▸ Assigned task:
Print every record exactly, omitting none.

Data records Block Start

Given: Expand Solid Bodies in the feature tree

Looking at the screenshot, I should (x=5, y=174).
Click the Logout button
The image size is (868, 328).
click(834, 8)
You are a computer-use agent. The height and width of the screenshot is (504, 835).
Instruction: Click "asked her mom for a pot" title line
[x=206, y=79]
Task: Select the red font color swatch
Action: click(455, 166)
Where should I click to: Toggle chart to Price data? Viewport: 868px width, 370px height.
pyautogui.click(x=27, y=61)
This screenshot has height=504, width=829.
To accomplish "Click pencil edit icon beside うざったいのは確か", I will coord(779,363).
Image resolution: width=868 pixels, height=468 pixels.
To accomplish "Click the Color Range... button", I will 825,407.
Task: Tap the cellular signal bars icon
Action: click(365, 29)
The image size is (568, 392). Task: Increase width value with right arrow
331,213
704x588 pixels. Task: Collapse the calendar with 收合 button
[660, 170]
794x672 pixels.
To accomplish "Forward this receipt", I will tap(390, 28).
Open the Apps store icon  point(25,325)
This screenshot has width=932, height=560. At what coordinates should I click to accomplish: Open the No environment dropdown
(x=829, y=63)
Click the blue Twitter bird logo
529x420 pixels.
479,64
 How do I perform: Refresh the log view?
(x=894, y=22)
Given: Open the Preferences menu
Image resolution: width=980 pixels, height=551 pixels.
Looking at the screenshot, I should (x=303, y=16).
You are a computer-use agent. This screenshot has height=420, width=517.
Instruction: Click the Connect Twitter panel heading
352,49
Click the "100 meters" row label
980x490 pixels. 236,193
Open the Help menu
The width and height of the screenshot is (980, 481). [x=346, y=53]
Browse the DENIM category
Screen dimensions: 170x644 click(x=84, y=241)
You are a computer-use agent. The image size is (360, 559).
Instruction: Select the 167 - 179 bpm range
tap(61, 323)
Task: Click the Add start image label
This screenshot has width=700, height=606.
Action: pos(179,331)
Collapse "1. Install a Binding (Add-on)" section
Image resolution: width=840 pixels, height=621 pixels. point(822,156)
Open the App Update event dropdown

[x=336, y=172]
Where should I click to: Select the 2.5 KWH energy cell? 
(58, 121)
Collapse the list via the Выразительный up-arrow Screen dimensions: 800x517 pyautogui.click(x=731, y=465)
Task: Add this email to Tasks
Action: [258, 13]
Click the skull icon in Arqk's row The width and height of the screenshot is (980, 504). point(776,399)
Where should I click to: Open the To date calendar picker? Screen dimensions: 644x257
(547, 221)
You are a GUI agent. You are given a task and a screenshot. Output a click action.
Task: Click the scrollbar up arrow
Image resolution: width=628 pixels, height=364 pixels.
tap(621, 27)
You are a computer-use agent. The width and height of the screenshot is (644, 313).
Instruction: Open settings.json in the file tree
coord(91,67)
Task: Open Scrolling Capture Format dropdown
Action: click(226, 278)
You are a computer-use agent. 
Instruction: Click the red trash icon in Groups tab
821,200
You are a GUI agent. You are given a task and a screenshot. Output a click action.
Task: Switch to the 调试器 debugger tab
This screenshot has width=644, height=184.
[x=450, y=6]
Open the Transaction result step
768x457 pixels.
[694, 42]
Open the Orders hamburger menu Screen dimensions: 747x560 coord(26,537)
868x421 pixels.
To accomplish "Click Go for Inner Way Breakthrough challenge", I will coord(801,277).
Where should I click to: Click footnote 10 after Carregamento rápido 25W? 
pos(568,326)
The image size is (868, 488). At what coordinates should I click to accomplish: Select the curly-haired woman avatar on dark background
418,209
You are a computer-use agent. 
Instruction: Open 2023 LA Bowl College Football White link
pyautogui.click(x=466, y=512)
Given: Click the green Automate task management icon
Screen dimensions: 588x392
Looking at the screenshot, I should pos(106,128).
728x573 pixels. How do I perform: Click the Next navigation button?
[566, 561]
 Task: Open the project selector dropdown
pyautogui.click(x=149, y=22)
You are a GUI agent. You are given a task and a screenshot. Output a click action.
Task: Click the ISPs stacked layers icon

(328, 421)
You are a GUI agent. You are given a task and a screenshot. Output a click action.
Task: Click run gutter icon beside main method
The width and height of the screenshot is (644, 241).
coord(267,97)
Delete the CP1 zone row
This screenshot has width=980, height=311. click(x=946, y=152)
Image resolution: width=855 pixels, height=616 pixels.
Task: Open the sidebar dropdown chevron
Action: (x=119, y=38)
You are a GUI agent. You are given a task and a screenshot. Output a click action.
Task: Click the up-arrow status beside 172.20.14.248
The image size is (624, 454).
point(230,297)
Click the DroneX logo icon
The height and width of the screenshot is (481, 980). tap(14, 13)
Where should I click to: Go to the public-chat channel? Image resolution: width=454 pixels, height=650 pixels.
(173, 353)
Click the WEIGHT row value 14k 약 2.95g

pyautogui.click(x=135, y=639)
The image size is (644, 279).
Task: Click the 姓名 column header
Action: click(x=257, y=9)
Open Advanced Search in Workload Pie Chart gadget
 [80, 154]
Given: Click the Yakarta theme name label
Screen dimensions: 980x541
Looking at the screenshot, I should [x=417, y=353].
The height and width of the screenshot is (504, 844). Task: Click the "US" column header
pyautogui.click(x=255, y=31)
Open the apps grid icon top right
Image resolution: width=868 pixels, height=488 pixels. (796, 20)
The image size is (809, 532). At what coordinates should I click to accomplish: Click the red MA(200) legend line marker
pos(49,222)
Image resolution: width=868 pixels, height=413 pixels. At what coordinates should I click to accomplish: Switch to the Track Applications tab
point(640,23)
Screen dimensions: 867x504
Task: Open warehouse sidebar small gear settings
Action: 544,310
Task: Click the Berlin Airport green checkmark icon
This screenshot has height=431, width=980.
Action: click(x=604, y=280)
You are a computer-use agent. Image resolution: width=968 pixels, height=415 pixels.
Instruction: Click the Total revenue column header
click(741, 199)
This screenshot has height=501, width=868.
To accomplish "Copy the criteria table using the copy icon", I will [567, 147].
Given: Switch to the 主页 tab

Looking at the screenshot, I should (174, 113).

Data records Block End

▸ Response:
Given: Expand Solid Bodies in the feature tree

Looking at the screenshot, I should (x=5, y=174).
Click the Logout button
The image size is (868, 328).
click(834, 8)
You are a computer-use agent. The height and width of the screenshot is (504, 835).
Instruction: Click "asked her mom for a pot" title line
[x=206, y=79]
Task: Select the red font color swatch
Action: click(455, 166)
Where should I click to: Toggle chart to Price data? Viewport: 868px width, 370px height.
pyautogui.click(x=27, y=61)
This screenshot has height=504, width=829.
To accomplish "Click pencil edit icon beside うざったいのは確か", I will coord(779,363).
Image resolution: width=868 pixels, height=468 pixels.
To accomplish "Click the Color Range... button", I will 825,407.
Task: Tap the cellular signal bars icon
Action: click(365, 29)
The image size is (568, 392). Task: Increase width value with right arrow
331,213
704x588 pixels. Task: Collapse the calendar with 收合 button
[660, 170]
794x672 pixels.
To accomplish "Forward this receipt", I will tap(390, 28).
Open the Apps store icon  point(25,325)
This screenshot has width=932, height=560. At what coordinates should I click to accomplish: Open the No environment dropdown
(x=829, y=63)
Click the blue Twitter bird logo
529x420 pixels.
479,64
 How do I perform: Refresh the log view?
(x=894, y=22)
Given: Open the Preferences menu
Image resolution: width=980 pixels, height=551 pixels.
Looking at the screenshot, I should (x=303, y=16).
You are a computer-use agent. This screenshot has height=420, width=517.
Instruction: Click the Connect Twitter panel heading
352,49
Click the "100 meters" row label
980x490 pixels. 236,193
Open the Help menu
The width and height of the screenshot is (980, 481). [x=346, y=53]
Browse the DENIM category
Screen dimensions: 170x644 click(x=84, y=241)
You are a computer-use agent. The image size is (360, 559).
Instruction: Select the 167 - 179 bpm range
tap(61, 323)
Task: Click the Add start image label
This screenshot has width=700, height=606.
Action: pos(179,331)
Collapse "1. Install a Binding (Add-on)" section
Image resolution: width=840 pixels, height=621 pixels. point(822,156)
Open the App Update event dropdown

[x=336, y=172]
Where should I click to: Select the 2.5 KWH energy cell? 
(58, 121)
Collapse the list via the Выразительный up-arrow Screen dimensions: 800x517 pyautogui.click(x=731, y=465)
Task: Add this email to Tasks
Action: [258, 13]
Click the skull icon in Arqk's row The width and height of the screenshot is (980, 504). point(776,399)
Where should I click to: Open the To date calendar picker? Screen dimensions: 644x257
(547, 221)
You are a GUI agent. You are given a task and a screenshot. Output a click action.
Task: Click the scrollbar up arrow
Image resolution: width=628 pixels, height=364 pixels.
tap(621, 27)
You are a computer-use agent. The width and height of the screenshot is (644, 313).
Instruction: Open settings.json in the file tree
coord(91,67)
Task: Open Scrolling Capture Format dropdown
Action: click(226, 278)
You are a computer-use agent. 
Instruction: Click the red trash icon in Groups tab
821,200
You are a GUI agent. You are given a task and a screenshot. Output a click action.
Task: Switch to the 调试器 debugger tab
This screenshot has width=644, height=184.
[x=450, y=6]
Open the Transaction result step
768x457 pixels.
[694, 42]
Open the Orders hamburger menu Screen dimensions: 747x560 coord(26,537)
868x421 pixels.
To accomplish "Click Go for Inner Way Breakthrough challenge", I will coord(801,277).
Where should I click to: Click footnote 10 after Carregamento rápido 25W? 
pos(568,326)
The image size is (868, 488). At what coordinates should I click to accomplish: Select the curly-haired woman avatar on dark background
418,209
You are a computer-use agent. 
Instruction: Open 2023 LA Bowl College Football White link
pyautogui.click(x=466, y=512)
Given: Click the green Automate task management icon
Screen dimensions: 588x392
Looking at the screenshot, I should pos(106,128).
728x573 pixels. How do I perform: Click the Next navigation button?
[566, 561]
 Task: Open the project selector dropdown
pyautogui.click(x=149, y=22)
You are a GUI agent. You are given a task and a screenshot. Output a click action.
Task: Click the ISPs stacked layers icon

(328, 421)
You are a GUI agent. You are given a task and a screenshot. Output a click action.
Task: Click run gutter icon beside main method
The width and height of the screenshot is (644, 241).
coord(267,97)
Delete the CP1 zone row
This screenshot has width=980, height=311. click(x=946, y=152)
Image resolution: width=855 pixels, height=616 pixels.
Task: Open the sidebar dropdown chevron
Action: (x=119, y=38)
You are a GUI agent. You are given a task and a screenshot. Output a click action.
Task: Click the up-arrow status beside 172.20.14.248
The image size is (624, 454).
point(230,297)
Click the DroneX logo icon
The height and width of the screenshot is (481, 980). tap(14, 13)
Where should I click to: Go to the public-chat channel? Image resolution: width=454 pixels, height=650 pixels.
(173, 353)
Click the WEIGHT row value 14k 약 2.95g

pyautogui.click(x=135, y=639)
The image size is (644, 279).
Task: Click the 姓名 column header
Action: click(x=257, y=9)
Open Advanced Search in Workload Pie Chart gadget
 [80, 154]
Given: Click the Yakarta theme name label
Screen dimensions: 980x541
Looking at the screenshot, I should [x=417, y=353].
The height and width of the screenshot is (504, 844). Task: Click the "US" column header
pyautogui.click(x=255, y=31)
Open the apps grid icon top right
Image resolution: width=868 pixels, height=488 pixels. (796, 20)
The image size is (809, 532). At what coordinates should I click to accomplish: Click the red MA(200) legend line marker
pos(49,222)
Image resolution: width=868 pixels, height=413 pixels. At what coordinates should I click to accomplish: Switch to the Track Applications tab
point(640,23)
Screen dimensions: 867x504
Task: Open warehouse sidebar small gear settings
Action: 544,310
Task: Click the Berlin Airport green checkmark icon
This screenshot has height=431, width=980.
Action: click(x=604, y=280)
You are a computer-use agent. Image resolution: width=968 pixels, height=415 pixels.
Instruction: Click the Total revenue column header
click(741, 199)
This screenshot has height=501, width=868.
To accomplish "Copy the criteria table using the copy icon", I will [567, 147].
Given: Switch to the 主页 tab

Looking at the screenshot, I should (174, 113).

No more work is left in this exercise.